Patrick Joseph "Paddy" Ryan (1904 – 1969), an Australian Catholic priest and anti-communist organiser, was born in Albury, New South Wales in 1904. He was ordained as a priest in the order of the Missionaries of the Sacred Heart in 1929. After gaining a doctorate in Rome, he returned to Australia and for many years taught philosophy at the order's seminary in Kensington, New South Wales. His philosophy was strictly neo-scholastic and he vigorously debated the atheist philosophers of Sydney University.

Life and career
During 1940-1, he took over the 'Question Box' program on radio 2SM while the regular presenter, his colleague Dr Rumble, was touring America.

He was the principal founder and head in Sydney of the `Movement', the semi-secret Catholic anti-communist organisation that struggled with communism for control of the union movement in the late 1940s and early 1950s, thus being the counterpart of B.A. Santamaria in Melbourne. After the Australian Labor Party split of 1955, however, he, like the majority of Sydney Labor supporters, followed the A.L.P. instead of the new Democratic Labor Party.

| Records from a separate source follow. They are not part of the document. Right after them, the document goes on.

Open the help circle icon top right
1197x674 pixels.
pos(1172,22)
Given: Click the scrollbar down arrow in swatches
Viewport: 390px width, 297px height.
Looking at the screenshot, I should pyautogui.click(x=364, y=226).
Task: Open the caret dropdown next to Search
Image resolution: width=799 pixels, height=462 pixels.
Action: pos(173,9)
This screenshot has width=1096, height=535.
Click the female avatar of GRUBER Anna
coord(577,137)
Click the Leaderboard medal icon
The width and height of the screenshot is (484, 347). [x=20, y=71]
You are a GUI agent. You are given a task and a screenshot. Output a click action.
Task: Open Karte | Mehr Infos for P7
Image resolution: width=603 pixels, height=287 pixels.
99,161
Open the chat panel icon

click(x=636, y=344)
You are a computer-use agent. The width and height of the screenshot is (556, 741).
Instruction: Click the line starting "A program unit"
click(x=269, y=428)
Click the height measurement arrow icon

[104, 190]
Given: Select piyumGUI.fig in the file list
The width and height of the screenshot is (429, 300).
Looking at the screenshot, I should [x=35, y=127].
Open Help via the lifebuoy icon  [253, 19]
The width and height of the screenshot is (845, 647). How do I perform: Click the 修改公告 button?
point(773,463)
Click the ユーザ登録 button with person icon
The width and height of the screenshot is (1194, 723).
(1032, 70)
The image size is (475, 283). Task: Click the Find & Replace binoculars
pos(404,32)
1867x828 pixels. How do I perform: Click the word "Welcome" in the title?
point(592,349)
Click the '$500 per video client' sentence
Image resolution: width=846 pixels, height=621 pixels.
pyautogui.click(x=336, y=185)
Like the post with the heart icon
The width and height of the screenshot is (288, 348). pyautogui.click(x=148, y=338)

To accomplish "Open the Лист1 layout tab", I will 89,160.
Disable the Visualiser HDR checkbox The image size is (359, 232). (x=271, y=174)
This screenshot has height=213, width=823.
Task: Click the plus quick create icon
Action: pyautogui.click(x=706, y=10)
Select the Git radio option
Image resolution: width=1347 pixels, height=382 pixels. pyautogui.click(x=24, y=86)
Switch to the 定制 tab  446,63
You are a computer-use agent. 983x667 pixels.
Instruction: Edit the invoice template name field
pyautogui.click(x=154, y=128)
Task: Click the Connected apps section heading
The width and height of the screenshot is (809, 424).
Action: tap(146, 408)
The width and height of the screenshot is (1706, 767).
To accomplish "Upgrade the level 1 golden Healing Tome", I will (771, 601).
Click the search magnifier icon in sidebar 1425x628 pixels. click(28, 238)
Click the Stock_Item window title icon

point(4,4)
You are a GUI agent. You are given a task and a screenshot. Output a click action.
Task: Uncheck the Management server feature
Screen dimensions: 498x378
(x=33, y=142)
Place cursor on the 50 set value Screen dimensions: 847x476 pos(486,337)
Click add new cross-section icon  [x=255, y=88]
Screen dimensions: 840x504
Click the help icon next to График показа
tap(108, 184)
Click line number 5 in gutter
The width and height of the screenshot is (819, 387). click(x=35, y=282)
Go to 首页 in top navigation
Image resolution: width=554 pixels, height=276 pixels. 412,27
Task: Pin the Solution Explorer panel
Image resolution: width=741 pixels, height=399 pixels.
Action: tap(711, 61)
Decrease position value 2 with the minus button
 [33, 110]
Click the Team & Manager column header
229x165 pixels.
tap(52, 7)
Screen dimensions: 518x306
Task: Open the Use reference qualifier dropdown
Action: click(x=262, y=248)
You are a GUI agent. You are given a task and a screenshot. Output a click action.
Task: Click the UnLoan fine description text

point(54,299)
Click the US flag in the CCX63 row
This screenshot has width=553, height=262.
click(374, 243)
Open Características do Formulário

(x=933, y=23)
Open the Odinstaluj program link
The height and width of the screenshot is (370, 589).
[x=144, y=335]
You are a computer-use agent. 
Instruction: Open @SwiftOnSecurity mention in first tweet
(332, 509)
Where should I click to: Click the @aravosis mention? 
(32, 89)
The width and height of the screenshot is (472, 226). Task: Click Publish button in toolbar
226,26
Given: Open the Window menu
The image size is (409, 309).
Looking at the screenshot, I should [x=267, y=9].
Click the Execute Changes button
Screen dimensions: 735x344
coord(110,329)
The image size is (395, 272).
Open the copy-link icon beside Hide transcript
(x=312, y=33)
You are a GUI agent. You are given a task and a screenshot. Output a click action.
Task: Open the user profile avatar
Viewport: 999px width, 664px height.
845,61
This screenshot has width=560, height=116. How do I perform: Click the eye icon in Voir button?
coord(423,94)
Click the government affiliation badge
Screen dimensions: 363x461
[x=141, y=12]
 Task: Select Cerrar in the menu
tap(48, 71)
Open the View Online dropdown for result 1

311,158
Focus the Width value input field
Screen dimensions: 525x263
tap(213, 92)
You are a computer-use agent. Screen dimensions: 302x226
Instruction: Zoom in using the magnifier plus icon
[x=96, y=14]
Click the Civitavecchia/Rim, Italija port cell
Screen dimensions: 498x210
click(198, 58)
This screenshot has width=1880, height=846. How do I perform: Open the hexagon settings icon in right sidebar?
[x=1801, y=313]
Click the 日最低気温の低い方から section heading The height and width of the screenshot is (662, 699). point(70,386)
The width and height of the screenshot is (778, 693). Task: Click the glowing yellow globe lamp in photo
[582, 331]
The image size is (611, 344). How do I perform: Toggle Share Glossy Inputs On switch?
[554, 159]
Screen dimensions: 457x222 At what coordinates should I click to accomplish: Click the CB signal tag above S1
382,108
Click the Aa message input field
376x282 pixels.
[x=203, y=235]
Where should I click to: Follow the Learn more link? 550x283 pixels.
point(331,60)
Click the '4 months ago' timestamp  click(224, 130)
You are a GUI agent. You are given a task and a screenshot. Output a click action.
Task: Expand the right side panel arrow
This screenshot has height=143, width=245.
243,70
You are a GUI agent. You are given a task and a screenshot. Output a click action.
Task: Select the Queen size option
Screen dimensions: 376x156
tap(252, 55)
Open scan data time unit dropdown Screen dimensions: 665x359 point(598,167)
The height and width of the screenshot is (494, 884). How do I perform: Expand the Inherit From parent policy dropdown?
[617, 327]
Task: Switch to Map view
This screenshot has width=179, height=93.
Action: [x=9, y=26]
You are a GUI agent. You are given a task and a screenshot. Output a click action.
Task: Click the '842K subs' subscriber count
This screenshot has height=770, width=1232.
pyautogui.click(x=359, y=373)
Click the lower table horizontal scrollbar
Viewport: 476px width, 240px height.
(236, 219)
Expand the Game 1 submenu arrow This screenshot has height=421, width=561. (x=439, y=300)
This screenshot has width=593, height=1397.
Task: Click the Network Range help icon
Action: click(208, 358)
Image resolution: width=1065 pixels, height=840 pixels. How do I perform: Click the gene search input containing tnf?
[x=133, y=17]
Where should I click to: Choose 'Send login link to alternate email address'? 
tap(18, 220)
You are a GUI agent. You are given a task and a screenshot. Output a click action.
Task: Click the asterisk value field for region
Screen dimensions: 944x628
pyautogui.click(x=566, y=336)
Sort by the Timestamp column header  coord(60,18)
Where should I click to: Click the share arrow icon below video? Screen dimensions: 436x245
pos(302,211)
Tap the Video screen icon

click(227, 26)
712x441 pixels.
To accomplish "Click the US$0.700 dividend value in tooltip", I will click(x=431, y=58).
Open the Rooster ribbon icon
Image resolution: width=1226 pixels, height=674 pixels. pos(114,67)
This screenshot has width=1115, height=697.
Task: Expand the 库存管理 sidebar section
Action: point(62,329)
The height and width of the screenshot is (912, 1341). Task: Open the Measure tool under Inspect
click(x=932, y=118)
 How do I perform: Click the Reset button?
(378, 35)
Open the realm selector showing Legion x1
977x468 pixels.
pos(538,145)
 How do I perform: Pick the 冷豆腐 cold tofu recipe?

Ryan frequently engaged in polemics with Communists and Communist apologists.   His most prominent public activity was a debate in 1948 in Sydney with Edgar Ross of the Communist Party of Australia on `Whether Communism is in the best interests of the Australian people'. An audience of 30,000 heard a vigorous debate.  Communist Party president Lance Sharkey replied to Ryan's attacks.  Ryan's many anti-Communist speeches in the next few years helped create the strong Australian Catholic tradition of anti-communism.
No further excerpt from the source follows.